My wife placed an order on Grubhub (NYSE:GRUB) from a local Italian restaurant. When it arrived, a piece of it was wrong (we received the spaghetti bolognese entree instead of the polenta bolognese appetizer) and we were charged for the pricier item as well as a mysterious tip on top of the 15% we had already added.
Since we're living through a pandemic and mistakes happen, we called the restaurant and explained the mixup. It offered to make the correct appetizer for us and I grabbed my mask to drive down to pick it up.
When I arrived at the restaurant, the workers were nice but they let me know something that I found quite surprising. This eatery was not an actual Grubhub partner. It was listed on the site without its knowledge or cooperation.
Apparently, this is common
Grubhub had listed this particular restaurant without partnering with it. When my wife placed our order online, the person picking it up for the delivery service literally called in the order (making a mistake) and charged it on a company card (adding the above-mentioned extra tip).
The online delivery service acknowledged that the industry was taking up the practice of adding restaurants that are not partners in an October 2019 shareholder letter.
"Listing restaurants on platforms without any partnership allowed other players to expand restaurant inventory rapidly," CEO Matt Maloney wrote.
The problem is that not having an actual partnership creates issues for Grubhub and its partners. That's also something that the company acknowledges.
"For restaurant inventory, we will rapidly expand our recent pilots of putting non-partnered restaurants on the platform," Maloney wrote. "For reasons we've discussed many times, we believe non-partnered options are the wrong long-term answer for diners, restaurants, and shareholders."
Basically, because other companies are using this strategy, Grubhub feels it has to do the same or fall behind. That sort of makes sense, except the company does not share in its app when you're ordering from a partner -- rivals including Uber Technologies' (NYSE:UBER) Uber Eats and DoorDash are doing that as well -- despite admitting that the experience is poor:
It is expensive for everyone, a suboptimal diner experience and rife with operational challenges. With that said, it is extremely efficient and cheap to add non-partnered inventory to our platform and it can at least ensure that all of our current and potential new diners have the option to order from any of their favorite restaurants now, even if it's not the best solution. By leveraging non-partnered options, we believe we can more than double the number of restaurants on our platform by the end of 2020.
Hey, we know this stinks for consumers and restaurants but it may be good for us in the long term so we're doing it anyway. Basically, Grubhub believes it can add customers and eventually force restaurants to partner with it if it does something that it knows nobody likes.

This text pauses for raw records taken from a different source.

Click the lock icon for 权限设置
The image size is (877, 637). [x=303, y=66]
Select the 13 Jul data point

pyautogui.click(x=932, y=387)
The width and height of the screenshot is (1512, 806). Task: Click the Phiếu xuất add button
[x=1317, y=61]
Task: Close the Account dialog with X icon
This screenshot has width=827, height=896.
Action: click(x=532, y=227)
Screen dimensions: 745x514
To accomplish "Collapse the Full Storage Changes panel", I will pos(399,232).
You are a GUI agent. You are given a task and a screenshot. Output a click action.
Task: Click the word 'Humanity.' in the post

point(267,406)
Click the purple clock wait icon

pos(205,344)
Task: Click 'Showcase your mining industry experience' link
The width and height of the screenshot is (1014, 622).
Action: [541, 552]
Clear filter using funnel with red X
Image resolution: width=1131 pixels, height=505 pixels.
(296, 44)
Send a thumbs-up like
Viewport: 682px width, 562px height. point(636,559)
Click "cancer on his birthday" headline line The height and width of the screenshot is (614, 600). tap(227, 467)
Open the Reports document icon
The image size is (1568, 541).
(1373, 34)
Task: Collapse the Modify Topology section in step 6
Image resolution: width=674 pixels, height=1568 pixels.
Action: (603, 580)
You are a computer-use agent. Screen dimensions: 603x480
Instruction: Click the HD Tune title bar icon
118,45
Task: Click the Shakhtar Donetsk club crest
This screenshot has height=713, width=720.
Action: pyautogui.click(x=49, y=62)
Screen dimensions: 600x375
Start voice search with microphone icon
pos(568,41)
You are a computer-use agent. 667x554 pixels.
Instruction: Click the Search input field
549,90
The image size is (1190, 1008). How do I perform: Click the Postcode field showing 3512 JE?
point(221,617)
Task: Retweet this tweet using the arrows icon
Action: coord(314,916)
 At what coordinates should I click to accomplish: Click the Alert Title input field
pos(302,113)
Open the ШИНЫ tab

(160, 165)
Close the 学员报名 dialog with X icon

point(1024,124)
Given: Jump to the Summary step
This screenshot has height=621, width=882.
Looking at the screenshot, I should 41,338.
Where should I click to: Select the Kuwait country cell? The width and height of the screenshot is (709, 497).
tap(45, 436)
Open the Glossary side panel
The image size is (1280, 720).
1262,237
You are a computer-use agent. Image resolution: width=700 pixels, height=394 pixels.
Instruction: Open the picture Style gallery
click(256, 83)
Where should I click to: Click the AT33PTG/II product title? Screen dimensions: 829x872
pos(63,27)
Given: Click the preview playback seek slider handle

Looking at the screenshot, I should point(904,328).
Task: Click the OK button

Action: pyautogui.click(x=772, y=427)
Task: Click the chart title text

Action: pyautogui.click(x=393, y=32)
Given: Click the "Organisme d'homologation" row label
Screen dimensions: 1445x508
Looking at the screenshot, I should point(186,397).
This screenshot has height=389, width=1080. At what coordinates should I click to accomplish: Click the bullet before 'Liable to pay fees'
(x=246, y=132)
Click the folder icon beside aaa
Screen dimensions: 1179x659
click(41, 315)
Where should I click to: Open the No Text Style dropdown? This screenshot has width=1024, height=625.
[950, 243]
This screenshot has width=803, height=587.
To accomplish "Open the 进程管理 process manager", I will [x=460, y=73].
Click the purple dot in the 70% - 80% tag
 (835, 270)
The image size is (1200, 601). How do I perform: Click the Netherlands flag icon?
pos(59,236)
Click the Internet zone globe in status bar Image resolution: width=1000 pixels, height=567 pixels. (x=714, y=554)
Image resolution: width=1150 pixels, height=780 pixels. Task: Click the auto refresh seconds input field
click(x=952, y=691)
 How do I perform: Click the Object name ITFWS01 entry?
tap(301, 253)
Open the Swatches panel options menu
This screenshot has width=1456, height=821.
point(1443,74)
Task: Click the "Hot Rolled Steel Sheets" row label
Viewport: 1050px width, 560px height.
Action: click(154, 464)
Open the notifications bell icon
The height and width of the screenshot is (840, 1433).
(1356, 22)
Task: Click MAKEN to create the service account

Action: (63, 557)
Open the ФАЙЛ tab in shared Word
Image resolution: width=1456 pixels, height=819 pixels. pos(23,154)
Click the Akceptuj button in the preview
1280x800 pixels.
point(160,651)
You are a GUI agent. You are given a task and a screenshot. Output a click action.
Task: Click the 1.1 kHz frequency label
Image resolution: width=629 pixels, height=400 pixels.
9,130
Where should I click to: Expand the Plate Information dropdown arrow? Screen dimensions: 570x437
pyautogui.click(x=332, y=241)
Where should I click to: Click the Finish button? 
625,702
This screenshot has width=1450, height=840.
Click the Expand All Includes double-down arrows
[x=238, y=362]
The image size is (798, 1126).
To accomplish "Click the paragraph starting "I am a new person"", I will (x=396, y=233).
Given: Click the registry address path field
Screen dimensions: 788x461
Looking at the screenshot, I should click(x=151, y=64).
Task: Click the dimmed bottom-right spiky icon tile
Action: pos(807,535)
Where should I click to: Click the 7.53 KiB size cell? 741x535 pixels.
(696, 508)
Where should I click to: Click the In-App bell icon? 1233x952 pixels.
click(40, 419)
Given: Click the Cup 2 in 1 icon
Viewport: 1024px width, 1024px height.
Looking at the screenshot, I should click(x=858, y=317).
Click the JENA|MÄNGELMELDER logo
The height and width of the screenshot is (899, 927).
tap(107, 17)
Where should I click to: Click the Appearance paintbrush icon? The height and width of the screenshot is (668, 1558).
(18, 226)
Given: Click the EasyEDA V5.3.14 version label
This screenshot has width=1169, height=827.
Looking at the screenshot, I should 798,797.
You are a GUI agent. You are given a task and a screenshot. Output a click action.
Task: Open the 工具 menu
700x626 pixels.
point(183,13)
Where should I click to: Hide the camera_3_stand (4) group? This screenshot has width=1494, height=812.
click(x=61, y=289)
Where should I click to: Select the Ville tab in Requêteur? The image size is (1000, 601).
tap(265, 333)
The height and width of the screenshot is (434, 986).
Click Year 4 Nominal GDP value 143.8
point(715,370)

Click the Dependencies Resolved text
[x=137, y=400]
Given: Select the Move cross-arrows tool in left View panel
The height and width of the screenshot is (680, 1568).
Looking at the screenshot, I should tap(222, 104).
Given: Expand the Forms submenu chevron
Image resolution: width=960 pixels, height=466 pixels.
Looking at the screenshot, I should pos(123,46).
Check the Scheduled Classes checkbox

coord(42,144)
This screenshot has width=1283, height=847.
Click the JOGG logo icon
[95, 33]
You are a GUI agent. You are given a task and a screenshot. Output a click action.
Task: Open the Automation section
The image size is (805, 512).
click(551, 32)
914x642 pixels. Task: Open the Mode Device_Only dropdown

A customer service nightmare
After a long phone call, Grubhub refunded us for the pricey entree we did not want. The restaurant explained to me that the delivery service had used an old menu that actually contains items that it no longer sells (due to supply chain issues) and claimed that it had marked up prices (I did not verify that).
This practice would be fine if Grubhub made it clear when it was providing delivery from a non-partner. A local delivery service does just that and it explicitly charges 15% extra to pickup at eateries where it's not a partner -- and it communicates with the customer if the menu has changed or if prices have gone up.
It's not what Grubhub (and rivals including Uber Eats) is doing that's wrong. Instead, it's the lack of transparency. If you want to make a bad experience better, then be honest. Not doing so leads to anger from your existing customers and your potential partners.